* [WHAT THE TASK REQUIRES] Write out the data in full, exactly as shown.

* [SOURCE MATERIAL]
==========

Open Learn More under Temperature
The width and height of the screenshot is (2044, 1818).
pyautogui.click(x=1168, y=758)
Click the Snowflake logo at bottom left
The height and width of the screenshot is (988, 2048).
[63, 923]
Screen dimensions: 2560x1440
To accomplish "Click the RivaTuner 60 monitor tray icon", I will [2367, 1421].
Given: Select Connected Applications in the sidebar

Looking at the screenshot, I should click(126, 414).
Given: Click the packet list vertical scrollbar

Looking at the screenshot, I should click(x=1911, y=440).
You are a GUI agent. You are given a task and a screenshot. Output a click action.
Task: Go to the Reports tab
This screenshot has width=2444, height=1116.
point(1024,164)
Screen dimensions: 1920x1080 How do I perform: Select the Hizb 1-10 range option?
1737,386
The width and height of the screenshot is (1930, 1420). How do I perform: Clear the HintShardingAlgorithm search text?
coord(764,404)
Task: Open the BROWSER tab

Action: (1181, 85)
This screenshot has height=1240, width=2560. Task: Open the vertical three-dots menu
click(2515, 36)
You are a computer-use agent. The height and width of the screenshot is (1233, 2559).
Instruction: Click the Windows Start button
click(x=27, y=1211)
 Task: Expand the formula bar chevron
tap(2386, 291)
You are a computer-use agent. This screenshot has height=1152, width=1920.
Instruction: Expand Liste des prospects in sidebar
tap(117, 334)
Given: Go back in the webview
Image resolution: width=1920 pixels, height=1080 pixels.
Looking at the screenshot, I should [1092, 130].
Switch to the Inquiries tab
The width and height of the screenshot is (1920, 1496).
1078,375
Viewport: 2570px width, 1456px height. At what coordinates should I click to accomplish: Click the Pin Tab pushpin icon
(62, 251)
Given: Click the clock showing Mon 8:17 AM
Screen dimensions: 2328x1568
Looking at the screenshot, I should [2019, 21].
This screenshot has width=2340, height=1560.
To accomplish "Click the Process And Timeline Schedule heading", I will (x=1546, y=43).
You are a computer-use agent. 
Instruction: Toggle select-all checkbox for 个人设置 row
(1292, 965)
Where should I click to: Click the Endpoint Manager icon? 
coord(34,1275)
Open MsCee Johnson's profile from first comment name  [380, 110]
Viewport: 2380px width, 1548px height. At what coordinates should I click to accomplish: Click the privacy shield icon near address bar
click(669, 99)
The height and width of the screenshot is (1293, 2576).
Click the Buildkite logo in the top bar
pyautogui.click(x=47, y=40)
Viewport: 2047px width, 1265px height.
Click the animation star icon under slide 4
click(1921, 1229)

==========

* [TASK OUTPUT]
Open Learn More under Temperature
The width and height of the screenshot is (2044, 1818).
pyautogui.click(x=1168, y=758)
Click the Snowflake logo at bottom left
The height and width of the screenshot is (988, 2048).
[63, 923]
Screen dimensions: 2560x1440
To accomplish "Click the RivaTuner 60 monitor tray icon", I will [2367, 1421].
Given: Select Connected Applications in the sidebar

Looking at the screenshot, I should click(126, 414).
Given: Click the packet list vertical scrollbar

Looking at the screenshot, I should click(x=1911, y=440).
You are a GUI agent. You are given a task and a screenshot. Output a click action.
Task: Go to the Reports tab
This screenshot has width=2444, height=1116.
point(1024,164)
Screen dimensions: 1920x1080 How do I perform: Select the Hizb 1-10 range option?
1737,386
The width and height of the screenshot is (1930, 1420). How do I perform: Clear the HintShardingAlgorithm search text?
coord(764,404)
Task: Open the BROWSER tab

Action: (1181, 85)
This screenshot has height=1240, width=2560. Task: Open the vertical three-dots menu
click(2515, 36)
You are a computer-use agent. The height and width of the screenshot is (1233, 2559).
Instruction: Click the Windows Start button
click(x=27, y=1211)
 Task: Expand the formula bar chevron
tap(2386, 291)
You are a computer-use agent. This screenshot has height=1152, width=1920.
Instruction: Expand Liste des prospects in sidebar
tap(117, 334)
Given: Go back in the webview
Image resolution: width=1920 pixels, height=1080 pixels.
Looking at the screenshot, I should [1092, 130].
Switch to the Inquiries tab
The width and height of the screenshot is (1920, 1496).
1078,375
Viewport: 2570px width, 1456px height. At what coordinates should I click to accomplish: Click the Pin Tab pushpin icon
(62, 251)
Given: Click the clock showing Mon 8:17 AM
Screen dimensions: 2328x1568
Looking at the screenshot, I should [2019, 21].
This screenshot has width=2340, height=1560.
To accomplish "Click the Process And Timeline Schedule heading", I will (x=1546, y=43).
You are a computer-use agent. 
Instruction: Toggle select-all checkbox for 个人设置 row
(1292, 965)
Where should I click to: Click the Endpoint Manager icon? 
coord(34,1275)
Open MsCee Johnson's profile from first comment name  [380, 110]
Viewport: 2380px width, 1548px height. At what coordinates should I click to accomplish: Click the privacy shield icon near address bar
click(669, 99)
The height and width of the screenshot is (1293, 2576).
Click the Buildkite logo in the top bar
pyautogui.click(x=47, y=40)
Viewport: 2047px width, 1265px height.
Click the animation star icon under slide 4
click(1921, 1229)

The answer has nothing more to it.